Russian fires

THE SCORCHING heat and acrid smoke that has made life hell in Moscow for the last fortnight has doubled its normal death-rate…

THE SCORCHING heat and acrid smoke that has made life hell in Moscow for the last fortnight has doubled its normal death-rate to 700 a day. Muscovites living with temperatures over 32 degrees all last week are fleeing the city in large numbers or staying away from work, as firefighters in the countryside battle wildfires covering 1,740 square kilometres. Weekend concentrations of carbon monoxide and other poisonous substances were seven times above what is considered safe, while the ministry of emergency situations has appealed for volunteer firefighters, acknowledging that the 10,000 already deployed are overwhelmed.

Extreme weather conditions, however, appear to have compounded a man-made disaster waiting to happen, and there is now growing anger over the government’s response and the parlous state of both fire and forestry services. When the wildfires broke out, the media reported, firefighters discovered forest roads overgrown and in poor repair, ponds intended to provide water for their tanks filled with sludge and fire trucks broken down or in a state of disrepair.
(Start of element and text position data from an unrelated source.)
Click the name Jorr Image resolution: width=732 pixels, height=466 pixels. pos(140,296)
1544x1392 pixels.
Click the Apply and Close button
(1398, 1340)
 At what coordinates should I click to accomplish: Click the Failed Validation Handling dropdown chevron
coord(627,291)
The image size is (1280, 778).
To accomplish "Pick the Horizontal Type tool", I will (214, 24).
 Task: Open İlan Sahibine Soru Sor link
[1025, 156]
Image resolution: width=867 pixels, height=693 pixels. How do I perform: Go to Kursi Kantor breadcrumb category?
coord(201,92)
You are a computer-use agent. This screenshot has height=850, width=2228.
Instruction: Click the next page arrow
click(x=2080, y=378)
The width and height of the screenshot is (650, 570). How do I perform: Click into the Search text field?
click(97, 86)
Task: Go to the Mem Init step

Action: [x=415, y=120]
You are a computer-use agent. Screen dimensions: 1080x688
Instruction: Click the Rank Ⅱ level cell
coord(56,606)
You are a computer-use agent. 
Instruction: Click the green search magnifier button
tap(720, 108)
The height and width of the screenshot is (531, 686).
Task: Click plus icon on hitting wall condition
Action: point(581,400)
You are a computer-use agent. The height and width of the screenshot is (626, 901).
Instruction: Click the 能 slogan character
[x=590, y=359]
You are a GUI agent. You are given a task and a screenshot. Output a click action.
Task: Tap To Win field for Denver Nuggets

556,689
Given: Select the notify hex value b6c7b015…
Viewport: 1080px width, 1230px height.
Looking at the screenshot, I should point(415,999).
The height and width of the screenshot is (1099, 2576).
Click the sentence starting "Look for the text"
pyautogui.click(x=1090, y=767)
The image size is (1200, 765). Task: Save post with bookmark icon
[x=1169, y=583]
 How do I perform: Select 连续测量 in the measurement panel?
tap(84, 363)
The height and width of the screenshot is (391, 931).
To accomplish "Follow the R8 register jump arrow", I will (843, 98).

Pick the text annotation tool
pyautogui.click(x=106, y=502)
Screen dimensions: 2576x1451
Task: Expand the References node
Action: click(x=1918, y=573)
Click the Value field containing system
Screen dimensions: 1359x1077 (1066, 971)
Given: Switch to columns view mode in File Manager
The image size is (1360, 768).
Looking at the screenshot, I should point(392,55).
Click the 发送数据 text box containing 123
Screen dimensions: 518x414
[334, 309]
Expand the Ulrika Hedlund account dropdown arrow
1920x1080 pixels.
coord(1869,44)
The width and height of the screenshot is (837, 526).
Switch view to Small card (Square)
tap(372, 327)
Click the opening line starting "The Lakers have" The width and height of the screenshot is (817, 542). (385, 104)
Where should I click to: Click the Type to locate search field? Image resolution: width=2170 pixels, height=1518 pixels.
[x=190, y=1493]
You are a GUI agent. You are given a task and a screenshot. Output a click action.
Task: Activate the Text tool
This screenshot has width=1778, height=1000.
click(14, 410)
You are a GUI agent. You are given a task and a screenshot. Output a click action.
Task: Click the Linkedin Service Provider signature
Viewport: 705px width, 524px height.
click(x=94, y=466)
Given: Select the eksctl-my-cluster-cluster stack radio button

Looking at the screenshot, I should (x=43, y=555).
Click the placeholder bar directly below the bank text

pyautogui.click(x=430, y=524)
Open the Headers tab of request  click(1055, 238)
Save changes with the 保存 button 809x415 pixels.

They blame a 2006 reform of the country’s forest code that allowed logging companies to contract out firefighting. It also dismantled the national fire service’s effective network of monitors, replacing them with satellite and aerial-based technology that has proved unable to detect fires early before they spread. When the fires broke out, contractors were unprepared and poorly equipped, local officials say. A paper from the Academy of Sciences’ Keldysh Institute of Applied Mathematics three years ago warned prophetically that “the first dry year after the liquidation of the system of forest protection would become a catastrophe” for Russia.

Meanwhile, the ripple effect of a likely one-third decline in the annual grain harvest has resulted in a dramatic rise in world prices of wheat and barley and an emergency ban by Moscow on wheat exports. But the attempt to protect Russian consumers by the world’s third largest wheat exporter sharply exacerbated market pressures that many still fear could plunge developing countries into another round of the acute food price inflation that led to riots in 2008. That danger is still there, but initial panic in markets, and prices, have since eased on confirmation that international grain stocks are remarkably healthy – some 50 per cent up on two years ago. This is equivalent to 14 times the amount of grain lost in Russia’s drought or a third of global consumption. This time the market should bear the strain.